Trier : Erneut Trierer Bistumspriester unter Missbrauchsverdacht

Mit unschöner Regelmäßigkeit gibt es Vorwürfe gegen Geistliche. Bei einer Tagung sagt ein bekannter Trierer Tenor, dass er in der Kindheit vergewaltigt worden sei.

Parallel zu einer Veranstaltung über die Missbrauchsstudie der katholischen Kirche ist ein weiterer Verdachtsfall im Bistum Trier publik geworden. Wie Bischofssprecherin Judith Rupp auf Anfrage unserer Zeitung bestätigte, gibt es Missbrauchsvorwürfe gegen einen Ruhestandspriester aus der Region. Der Geistliche bestreite die Vorwürfe. Er darf aber nach Informationen unserer Zeitung derzeit keine Gottesdienste mehr halten. Zudem wurde die Staatsanwaltschaft informiert, bestätigte der Leitende Trierer Oberstaatsanwalt Peter Fritzen. Der Hinweis werde auf seine strafrechtliche Relevanz überprüft.

Offiziell war der neue Verdachtsfall auf der von Pastoral- und Gemeindereferenten organisierten Tagung noch nicht durchgedrungen. Dabei ging es bei der äußerst gut besuchten Veranstaltung um die sogenannte MHG-Studie. Die im vergangenen Herbst veröffentlichte Studie dokumentiert den jahrzehntelangen Missbrauch von Kindern und Jugendlichen in der katholischen Kirche. So sollen zwischen 1946 und 2014 mindestens 3677 meist männliche Minderjährige von 1670 katholischen Klerikern missbraucht worden sein. Im Bistum Trier sind seit 1946 insgesamt 148 Priester wegen sexuellen Missbrauchs beschuldigt worden. Betroffen waren 442 Opfer.

Eines der Opfer ist der bekannte Trierer Tenor Thomas Kiessling. Der 56-Jährige hatte dies erst vor kur­zem öffentlich bekanntgemacht. „Ich wurde als Kind von einem Pater vergewaltigt“, sagte Kiessling bei der Tagung am Dienstag: „Ich bin Opfer.“ Demnach sei er als Kind von einem Pater der Trierer Abtei St. Matthias missbraucht worden. Von den Übergriffen des Klerikers hätten alle gewusst, „trotzdem gab es das große Schweigen“, sagte Kiessling unserer Zeitung. Er lobte die von der Kirche in Auftrag gegebene MHG-Studie; sie zeige allerdings nur „das Spitzchen des Eisbergs“.

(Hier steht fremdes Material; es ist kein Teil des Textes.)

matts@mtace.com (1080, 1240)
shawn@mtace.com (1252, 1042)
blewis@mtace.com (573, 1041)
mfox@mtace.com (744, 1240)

Eine Äußerung, die zuvor auch der im wissenschaftlichen Beirat der Studie tätige Ulmer Professor Jörg Michael Fegert mit Zahlen untermauerte. Demnach sei von etwa 114 000 Betroffenen sexuellen Missbrauchs durch katholische Priester und noch einmal so vielen durch Pfarrer und Mitarbeiter in evangelischen Kirchen auszugehen, sagte der Experte. Fegert kritisierte, dass die Kirche bei der Aufklärung „lange Zeit zu sehr um sich selbst besorgt“ gewesen sei. Eine Kritik, der sich auch der Sprecher der Trierer Opfervereinigung Missbit, Thomas Schnitzler, anschloss. Er forderte nicht zum ersten Mal, dass von der Kirche unabhängige Missbrauchsbeauftragte eingesetzt werden müssten und es eine fallbezogene Aufarbeitung geben müsse.

Der Trierer Bischof Stephan Ackermann räumte ein, dass die Kirche eine „Lerngeschichte“ hinter sich habe: „Wir haben 2010 Dinge gemacht, die wir heute anders machen würden.“ Seinen Job als kirchlicher Missbrauchsbeauftragter wolle er weitermachen, auch wenn er nicht immer angenehm sei.